Mentions: We next investigated whether the absence of GluN2 subunits affects the anatomical organization of the retina by histological analyses. Hematoxylin and eosin staining revealed the retinae of GluN2A, GluN2Bf/f/c-kit-Cre, GluN2C, and GluN2D mutant mice to be normally organized, consisting of several different cell layers (Figure 3A).

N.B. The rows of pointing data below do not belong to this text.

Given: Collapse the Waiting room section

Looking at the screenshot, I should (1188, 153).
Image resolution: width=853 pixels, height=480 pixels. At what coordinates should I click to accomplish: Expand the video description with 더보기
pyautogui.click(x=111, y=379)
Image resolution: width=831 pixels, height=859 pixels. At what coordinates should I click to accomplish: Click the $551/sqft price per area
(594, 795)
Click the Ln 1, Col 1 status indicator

The thickness of the inner retinal layer (IRL) in all mutant strains was normal compared with wild-type (WT) mice (Figure 3B). As previous studies showed that ablation of GluN1 increased cell death in the developing somatosensory thalamus [26], we counted cell numbers in the GCL. The cell number in the GCL of GluN2Bf/f/c-kit-Cre mice was significantly lower than that of WT mice at 5 weeks, whereas cell number in the GCL of the other mutant strains was comparable to that of control mice at 5 weeks (Figure 3C). These results suggest that GluN2B subunit plays a survival role for RGCs during retinal development, but the other GluN2 subunits (GluN2A, GluN2C and GluN2D) are not involved in retinal development and survival in RGCs.


NMDA receptor subunits have different roles in NMDA-induced neurotoxicity in the retina.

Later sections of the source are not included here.